The reason why you cannot see the issue from the official model is that
'head.fc.weight', 'head.fc.bias'] are skipped when run tao_pytorch_backend/nvidia_tao_pytorch/cv/classification_pyt/model/classifier.py at main · NVIDIA/tao_pytorch_backend · GitHub.

You can find below log.

_IncompatibleKeys(missing_keys=['head.weight', 'head.bias'], unexpected_keys=['head.fc.weight', 'head.fc.bias'])GPU available: True (cuda), used: True.fc.bias']) (classifier.py:69)

In other words, TAO’s official model works because the classification head parameter names do not match the new model, so they are skipped. Your own model fails because the parameter names match, but the shapes differ, triggering a shape mismatch error.
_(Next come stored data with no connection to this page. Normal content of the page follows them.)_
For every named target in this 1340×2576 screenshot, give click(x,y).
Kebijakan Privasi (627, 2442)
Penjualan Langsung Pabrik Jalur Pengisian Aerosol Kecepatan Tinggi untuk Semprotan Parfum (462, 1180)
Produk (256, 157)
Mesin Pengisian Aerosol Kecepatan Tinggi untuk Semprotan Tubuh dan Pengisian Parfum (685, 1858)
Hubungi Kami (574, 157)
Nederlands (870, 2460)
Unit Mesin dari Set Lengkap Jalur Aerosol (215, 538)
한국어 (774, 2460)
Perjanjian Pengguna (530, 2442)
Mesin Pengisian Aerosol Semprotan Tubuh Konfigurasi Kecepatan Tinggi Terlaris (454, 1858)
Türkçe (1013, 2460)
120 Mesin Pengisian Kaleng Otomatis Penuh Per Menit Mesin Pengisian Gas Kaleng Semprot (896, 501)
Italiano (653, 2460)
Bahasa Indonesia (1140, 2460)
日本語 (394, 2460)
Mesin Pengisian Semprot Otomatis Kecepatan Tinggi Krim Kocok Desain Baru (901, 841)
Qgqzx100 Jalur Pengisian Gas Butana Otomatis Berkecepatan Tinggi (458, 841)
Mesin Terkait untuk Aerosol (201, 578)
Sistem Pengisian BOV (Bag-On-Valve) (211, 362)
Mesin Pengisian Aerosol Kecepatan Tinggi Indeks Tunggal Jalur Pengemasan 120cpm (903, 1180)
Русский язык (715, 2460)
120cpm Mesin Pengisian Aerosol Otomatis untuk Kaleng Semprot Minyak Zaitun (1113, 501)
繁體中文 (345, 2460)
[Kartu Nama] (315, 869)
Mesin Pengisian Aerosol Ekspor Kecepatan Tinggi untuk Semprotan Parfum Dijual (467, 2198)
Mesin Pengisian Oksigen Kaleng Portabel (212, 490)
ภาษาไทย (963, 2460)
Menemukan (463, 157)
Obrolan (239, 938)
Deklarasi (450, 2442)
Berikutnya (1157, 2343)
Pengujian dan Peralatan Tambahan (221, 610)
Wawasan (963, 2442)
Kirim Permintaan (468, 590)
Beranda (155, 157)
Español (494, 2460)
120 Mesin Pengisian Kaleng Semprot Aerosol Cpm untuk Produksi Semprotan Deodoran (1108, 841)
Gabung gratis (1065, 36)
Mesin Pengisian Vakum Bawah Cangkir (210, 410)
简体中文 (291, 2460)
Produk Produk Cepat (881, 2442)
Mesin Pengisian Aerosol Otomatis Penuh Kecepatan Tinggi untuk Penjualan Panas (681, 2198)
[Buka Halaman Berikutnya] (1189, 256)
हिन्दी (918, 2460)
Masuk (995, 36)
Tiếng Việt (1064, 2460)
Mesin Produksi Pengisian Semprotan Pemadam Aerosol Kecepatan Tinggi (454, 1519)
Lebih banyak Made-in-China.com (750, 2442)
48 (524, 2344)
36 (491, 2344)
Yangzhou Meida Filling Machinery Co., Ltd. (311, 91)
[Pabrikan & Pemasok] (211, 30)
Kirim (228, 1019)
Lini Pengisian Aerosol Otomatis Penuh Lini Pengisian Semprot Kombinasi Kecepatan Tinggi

BTW, you can check the parameter names against both the official model or your own model via below script.

import torch
state_dict_official = torch.load('fan_hybrid_small.pth')
print(state_dict_official.keys())
print(state_dict_official['state_dict'].keys())

1 Like

Okay, thank you. My problem has been resolved

This topic was automatically closed 14 days after the last reply. New replies are no longer allowed.